- **What to produce**: In the entries below, find every line with "page" and copy it.

- **Data for this exercise**:
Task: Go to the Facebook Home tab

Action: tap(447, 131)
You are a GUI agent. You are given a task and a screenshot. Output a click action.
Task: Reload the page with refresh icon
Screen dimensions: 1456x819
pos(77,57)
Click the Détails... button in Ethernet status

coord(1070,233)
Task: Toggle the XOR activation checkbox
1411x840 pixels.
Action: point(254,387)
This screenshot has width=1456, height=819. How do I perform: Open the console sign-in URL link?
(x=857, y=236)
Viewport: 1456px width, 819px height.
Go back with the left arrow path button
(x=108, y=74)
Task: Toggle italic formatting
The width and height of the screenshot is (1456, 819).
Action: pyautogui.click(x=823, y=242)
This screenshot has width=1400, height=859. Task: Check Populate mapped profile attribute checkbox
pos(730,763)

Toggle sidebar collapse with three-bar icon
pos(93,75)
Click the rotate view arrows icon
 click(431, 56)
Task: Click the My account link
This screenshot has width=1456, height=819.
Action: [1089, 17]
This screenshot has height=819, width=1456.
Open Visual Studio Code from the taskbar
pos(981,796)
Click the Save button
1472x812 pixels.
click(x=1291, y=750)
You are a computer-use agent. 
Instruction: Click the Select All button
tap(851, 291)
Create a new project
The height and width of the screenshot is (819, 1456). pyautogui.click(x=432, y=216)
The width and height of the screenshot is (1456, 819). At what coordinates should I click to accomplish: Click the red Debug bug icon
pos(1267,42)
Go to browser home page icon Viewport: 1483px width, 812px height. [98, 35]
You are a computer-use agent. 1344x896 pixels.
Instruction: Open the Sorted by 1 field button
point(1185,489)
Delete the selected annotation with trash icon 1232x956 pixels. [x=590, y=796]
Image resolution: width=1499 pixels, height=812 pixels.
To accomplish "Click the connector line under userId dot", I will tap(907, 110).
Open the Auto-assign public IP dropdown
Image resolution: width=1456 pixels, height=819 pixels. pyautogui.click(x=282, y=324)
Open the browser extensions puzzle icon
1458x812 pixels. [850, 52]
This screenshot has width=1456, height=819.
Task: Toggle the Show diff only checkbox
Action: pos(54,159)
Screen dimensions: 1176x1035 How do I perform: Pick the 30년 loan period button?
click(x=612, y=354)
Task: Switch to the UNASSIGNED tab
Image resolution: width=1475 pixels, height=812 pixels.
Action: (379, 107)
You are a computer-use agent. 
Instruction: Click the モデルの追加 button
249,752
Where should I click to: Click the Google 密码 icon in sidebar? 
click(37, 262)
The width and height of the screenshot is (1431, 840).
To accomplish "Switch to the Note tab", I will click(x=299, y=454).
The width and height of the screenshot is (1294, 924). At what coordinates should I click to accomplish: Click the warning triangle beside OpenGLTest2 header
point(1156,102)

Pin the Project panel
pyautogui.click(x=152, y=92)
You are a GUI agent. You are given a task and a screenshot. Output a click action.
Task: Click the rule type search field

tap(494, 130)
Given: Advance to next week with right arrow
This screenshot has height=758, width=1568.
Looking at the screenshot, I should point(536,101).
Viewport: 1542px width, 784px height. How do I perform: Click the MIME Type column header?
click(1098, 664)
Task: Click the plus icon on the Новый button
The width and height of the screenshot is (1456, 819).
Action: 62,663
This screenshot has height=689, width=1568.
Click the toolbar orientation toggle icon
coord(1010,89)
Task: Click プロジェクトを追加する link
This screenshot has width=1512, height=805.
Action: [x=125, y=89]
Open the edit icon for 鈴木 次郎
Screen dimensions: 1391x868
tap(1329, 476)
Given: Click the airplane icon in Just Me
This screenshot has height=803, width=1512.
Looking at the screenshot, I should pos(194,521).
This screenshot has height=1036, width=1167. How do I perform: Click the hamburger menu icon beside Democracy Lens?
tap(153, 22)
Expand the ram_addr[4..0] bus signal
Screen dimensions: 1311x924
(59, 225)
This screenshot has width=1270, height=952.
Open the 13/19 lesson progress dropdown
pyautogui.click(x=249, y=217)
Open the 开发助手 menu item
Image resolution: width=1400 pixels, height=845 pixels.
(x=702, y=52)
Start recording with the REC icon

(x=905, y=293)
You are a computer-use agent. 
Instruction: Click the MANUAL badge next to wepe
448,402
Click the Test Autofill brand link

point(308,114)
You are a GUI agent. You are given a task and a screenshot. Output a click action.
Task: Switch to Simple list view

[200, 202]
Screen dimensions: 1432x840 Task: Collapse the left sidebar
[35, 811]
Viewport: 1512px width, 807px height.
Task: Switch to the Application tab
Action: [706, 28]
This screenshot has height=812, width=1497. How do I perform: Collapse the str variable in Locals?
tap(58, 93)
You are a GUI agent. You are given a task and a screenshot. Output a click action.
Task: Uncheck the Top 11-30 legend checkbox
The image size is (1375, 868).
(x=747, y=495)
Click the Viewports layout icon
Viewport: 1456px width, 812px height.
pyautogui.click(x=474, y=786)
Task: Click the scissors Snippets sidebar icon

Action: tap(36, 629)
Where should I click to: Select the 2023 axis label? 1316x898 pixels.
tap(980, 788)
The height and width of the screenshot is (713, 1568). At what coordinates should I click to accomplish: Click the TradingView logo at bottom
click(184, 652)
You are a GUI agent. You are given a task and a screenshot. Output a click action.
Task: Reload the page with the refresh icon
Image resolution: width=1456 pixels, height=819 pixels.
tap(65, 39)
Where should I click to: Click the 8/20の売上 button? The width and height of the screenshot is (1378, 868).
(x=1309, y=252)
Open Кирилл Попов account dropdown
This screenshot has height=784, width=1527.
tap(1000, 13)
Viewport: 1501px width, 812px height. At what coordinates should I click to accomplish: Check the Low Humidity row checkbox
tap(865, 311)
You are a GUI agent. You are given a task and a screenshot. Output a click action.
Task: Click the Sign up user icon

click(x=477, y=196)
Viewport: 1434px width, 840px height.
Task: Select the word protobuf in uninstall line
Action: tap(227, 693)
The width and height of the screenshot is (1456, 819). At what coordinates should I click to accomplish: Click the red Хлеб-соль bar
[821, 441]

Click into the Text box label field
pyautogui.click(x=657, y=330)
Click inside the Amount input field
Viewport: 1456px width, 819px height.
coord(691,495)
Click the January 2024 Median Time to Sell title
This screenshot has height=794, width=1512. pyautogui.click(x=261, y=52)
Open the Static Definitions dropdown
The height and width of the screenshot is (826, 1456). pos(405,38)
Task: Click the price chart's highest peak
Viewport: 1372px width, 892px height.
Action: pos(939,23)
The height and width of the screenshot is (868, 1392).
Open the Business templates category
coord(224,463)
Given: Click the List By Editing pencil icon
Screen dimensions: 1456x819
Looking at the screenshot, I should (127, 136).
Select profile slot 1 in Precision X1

- **Task solution**:
Task: Reload the page with refresh icon
Go to browser home page icon Viewport: 1483px width, 812px height. [98, 35]
Task: Reload the page with the refresh icon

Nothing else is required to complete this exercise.